*DOCUMENT EXTRACT*:
———

At AAA Auto Sales, 1425 Kennedy Road, in Scarborough the salesman added the words "structural damage" to an offer of sale AFTER the APA shoppers had signed the agreement! Until that point, over the course of three visits and more than two hours, he represented the car as having had only a rear bumper replaced. The reported value of the claims: about $14,000 total in two collisions. Unlike a regular retail customer, APA captured this trick on camera.
Some finance offers fail, some warranties come with holes
Three dealers promised 100% credit approval and $0 down or O% in the bold print of their ads. In the fine print or at the lot, a down payment of up to 50% could be required.
Almost worthless warranties are common in the Toronto market. Used car dealers will offer a one-year or two-year powertrain warranty, but fail to mention the $800 claim limit and $100 deductible. This sort of coverage is misleading, since no "powertrain" costs as little as $800 to replace or rebuild.
Can I take the vehicle for an off-site inspection? Only two dealers prohibited the pre-purchase inspection at the buyer’s garage. They were Haishang Auto Sales in Scarborough and Auto Rover in Toronto. In Quebec, the inspection is a consumer right. Requiring a non-binding offer to purchase and a refundable deposit are deemed acceptable pre-conditions to the inspection.
Curbsiders are unlicensed dealers posing as private parties who are selling their personal-use vehicles. They can also be licensed dealers representing themselves as private parties in classified advertising. They are lurking in over 20% of classified advertising. The APA shopped five Toronto area curbsiders this year. In other markets visited by the APA, curbers appear to work from residential addresses. The curbers in Toronto appear to be more professionalized. Some are not easy to spot, as they can appear to be legitimate businesses selling from a commercial location. In fact, figuring out you are dealing with a curber can be very difficult in Toronto.

———

*SET EXERCISE A*: List every dealership that the used-car dealer report names.
*SET EXERCISE B*: Resume the used-car dealer report, picking up after its final sentence.

*RAW RECORDS*:
———

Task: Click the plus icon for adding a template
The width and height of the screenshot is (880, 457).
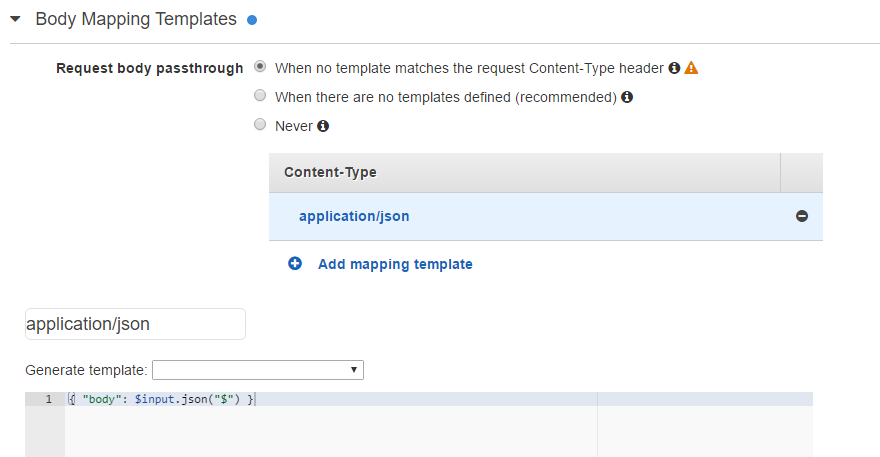Action: (x=295, y=264)
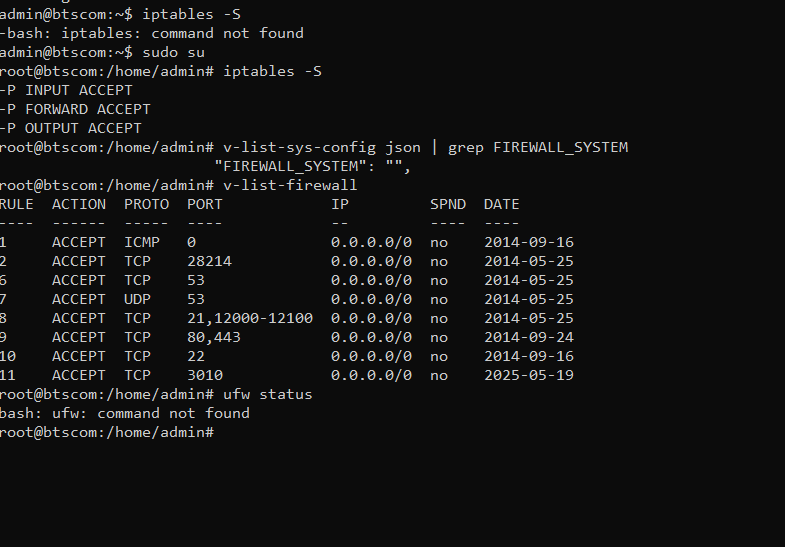
Task: Click the 'v-list-firewall' command text
Action: click(290, 185)
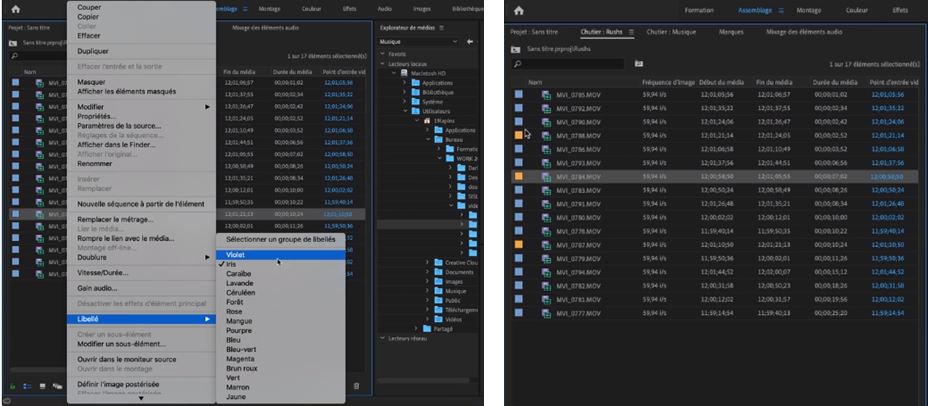This screenshot has width=928, height=406.
Task: Click the Home icon in the right window
Action: [x=518, y=10]
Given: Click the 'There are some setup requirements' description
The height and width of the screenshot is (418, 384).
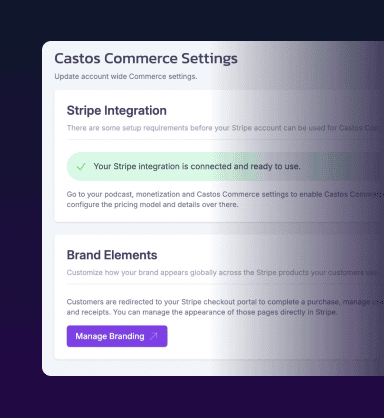Looking at the screenshot, I should (x=223, y=128).
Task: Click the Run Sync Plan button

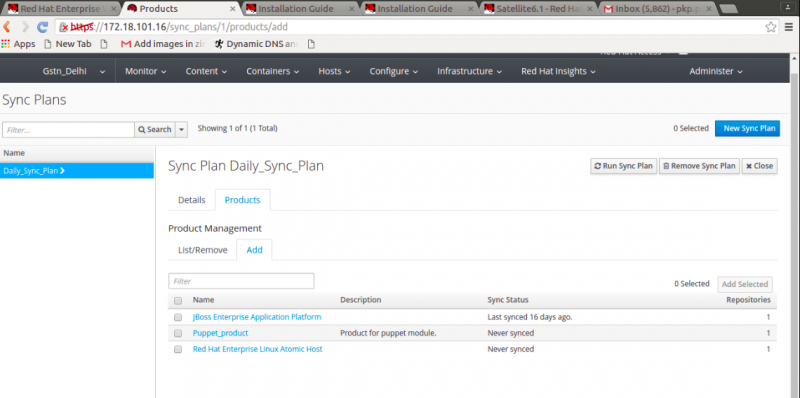Action: tap(623, 166)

———

*REPLY A*:
AAA Auto Sales
Haishang Auto Sales
Auto Rover

*REPLY B*:
Slava was a private seller in the classifieds. At his location, the APA mystery shoppers learned that he was offering for sale his father's car, his mother's car, and a second car belonging to his father. Slava failed to disclose that his dad's car was previously owned by First Choice Salvage Limited, though he did say it had been purchased from an insurance company after a vandalism incident. He offered to have the buyers declare a lower purchase price than he was asking, to save on sales tax. This is a common curber tactic which will cost you if you ever try to claim your money back.
Roberto looked like the owner or manager of a legitimate retail location at 15 Elrose Avenue in Toronto. Roberto had a well-priced 2005 Sentra which he purchased from Impact Auto (this is a salvage auction that sells mainly wrecked vehicles). According to Roberto, only the front light box had been replaced, but the APA determined the car was a front hit with moderate structural damage. Roberto offered to charge only one tax if the buyers handled the transaction at the M.O.T. alone.
Aniba at 2949 Weston Road in Toronto claimed to be the second owner of a 2005 Pontiac Montana for sale on his driveway. APA’s history search confirmed that Aniba never appeared as the owner, and that the van had been a write-off that was subsequently repaired. Oddly enough, a second vehicle on Aniba’s driveway sported a garage licence plate. He too offered to declare a reduced price -- roughly half the real price -- to save sales tax.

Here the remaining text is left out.